Figure 3.

The landscape of synergic epigenetic interactions with MAPK signaling pathway in PD development. (A) MAPK signaling pathway is activated due to abnormal accumulation of α-synuclein, which activates glial cells and inflammatory cytokines. (i) Hypomethylation of the intron 1 of SNCA locus dysregulates SNCA gene transcription, leading to abnormal α-synuclein aggregation in the cytoplasm.
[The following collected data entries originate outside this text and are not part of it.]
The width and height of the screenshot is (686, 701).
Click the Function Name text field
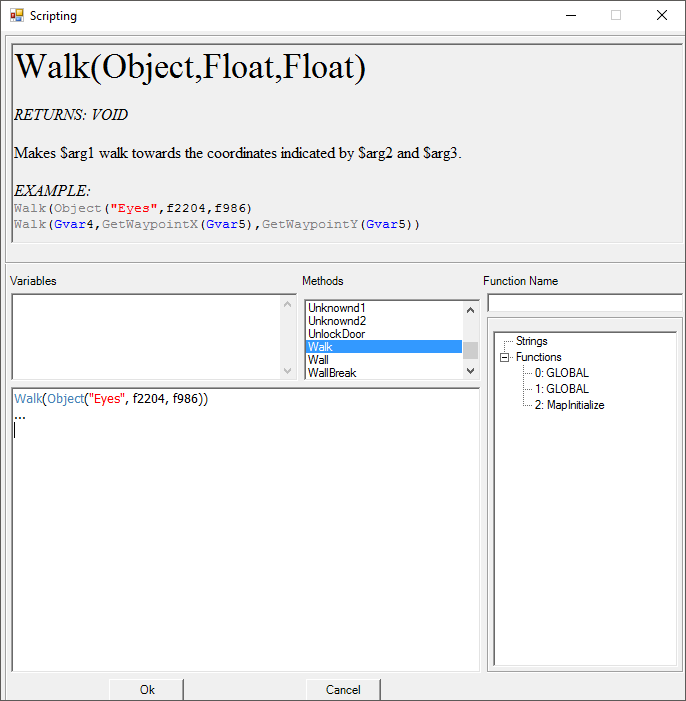tap(584, 303)
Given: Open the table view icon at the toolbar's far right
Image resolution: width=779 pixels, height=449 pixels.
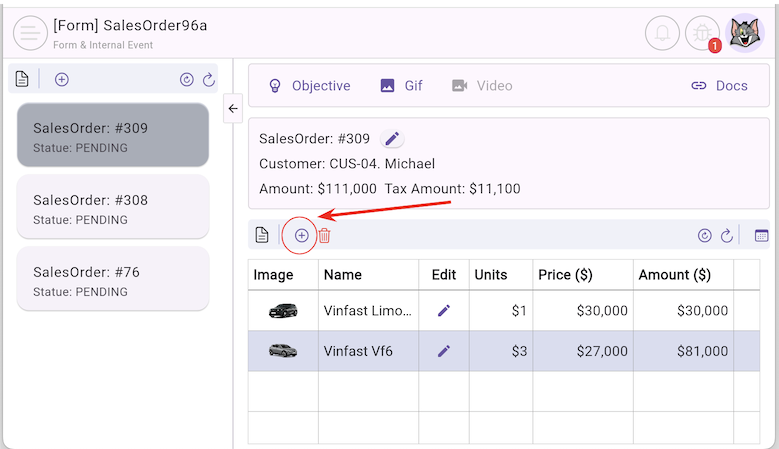Looking at the screenshot, I should tap(761, 236).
This allows abnormal α-synuclein to enter the nucleus following oxidative stress and sequester DNMT1 into the cytoplasm, enhancing the hypomethylation of SNCA gene and causing dysregulated transcription. (ii) Meanwhile, HDAC inhibitors cause hyperacetylation of α-synuclein linked histones H2, H3, H4, and p300 promoter region of SNCA to induce α-synuclein aggregation. (iii) Synergic interaction of DNMT1, circSNCA, and cirs-7a suppresses miR-7 expression, which upregulated SNCA gene expression to trigger α-synuclein accumulation. (B) Similarly, LncHOTAIR1 and lncMALAT1 interact with miR-205 to overexpress LRRK2 and activates MAPK signaling pathway. (C) miR-34b/c interacts with PARK2 and DJ-1 to inhibit their neuroprotective role and activates glia cells. miR-494 and miR-4639 downregulate DJ-1 activity and upregulate nitric oxide ten folds to promote neuroinflammation. Moreover, lower expression of PGC-1α also contributes to MAPK signaling pathway activation. Altogether, these epigenetic mechanisms interact with each other and with MAPK signaling pathways to induce neuroinflammation in PD development. Note: ↓ shows downregulated expression, and ↑ shows an upregulated expression.